* EXTRACT TO READ *
Really liked it. Hopefully LDP doesnt torpedo it. Wouldnt mind if he caught a bullet in the 1st few episodes like Robert Patrick in Atlantis. Got scared when I saw he was in the cast. The Jonah Hill lookalike adds a kewl no dimension to it. The underachieving genious gamer is something we can all relate to. Dollars to donuts the next episode is gonna reveal a cantankerous new arch enemy they have to watch out for at every planet they visit.


----------



## signalgrey (Oct 3, 2009)

am i the only one who was expecting a Stargate themed Ibanez guitar?

its early for me....brain not working.


----------



## Xaios (Oct 4, 2009)

op1e said:


> Really liked it. Hopefully LDP doesnt torpedo it. Wouldnt mind if he caught a bullet in the 1st few episodes like Robert Patrick in Atlantis. Got scared when I saw he was in the cast. The Jonah Hill lookalike adds a kewl no dimension to it. The underachieving genious gamer is something we can all relate to. Dollars to donuts the next episode is gonna reveal a cantankerous new arch enemy they have to watch out for at every planet they visit.



Actually, the producers have said that this show won't have any Goa'uld, Ori or Wraith-type arch-villains.


----------



## op1e (Oct 4, 2009)

HMM, veddy intersting. On another note, tried to get into Sanctuary, but they lost me after 3 episodes. The "monster zoo" plot kills that show for me. Her daughter in that show almost makes it watchable, beyond hot.


----------



## Variant (Oct 9, 2009)

^
Yeah, my girlfriend watches it... I call it 'Skankuary', as the idea of mother+daughter simul-tagging is really its only redeeming quality. 






As for Stargate, I like it in this one here:


----------



## HaGGuS (Oct 12, 2009)

I am hooked.


----------



## Xaios (Oct 13, 2009)

HaGGuS said:


> I am hooked.

* RECORDED INFORMATION *
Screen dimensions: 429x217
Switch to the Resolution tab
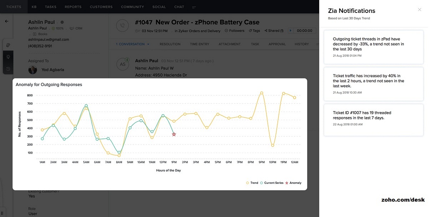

* TASK BRIEF *
Would you carry on the Stargate forum thread above from the point where it stops?

* RESULT *
Me too. The second episode (Which is really part 3 of the pilot. You heard me.) wrapped things up nicely. They moved away from painting Dr. Rush as an altruist and certainly expanded on his not-so-trustworthy side quite well, especially given the limited amount of time to do so.

They also introduced an interesting little bit of christian subtext to one of the other characters. And not just christian-style allegories, actual christianity. Amazingly, they did it quite tastefully, I might add. For a show who's mythology is routed in ancient egyptian and norse mythology (among many others), not to mention humans who actually physically 'ascend' to higher planes of existence, ever since season 9 of SG1, they've taken some interesting steps in examining the nuances of more monotheistic style cultures (even if the Ori were a collective of powerful beings).

The difference is that SG1 examined the workings of monotheistic culture more than the beings themselves. This last episode of Universe seemed to say "maybe there is a God," which is a markedly different perspective than what has previously been displayed. Even if it is a plot device to simply add depth to characters, in this case, it worked fairly well.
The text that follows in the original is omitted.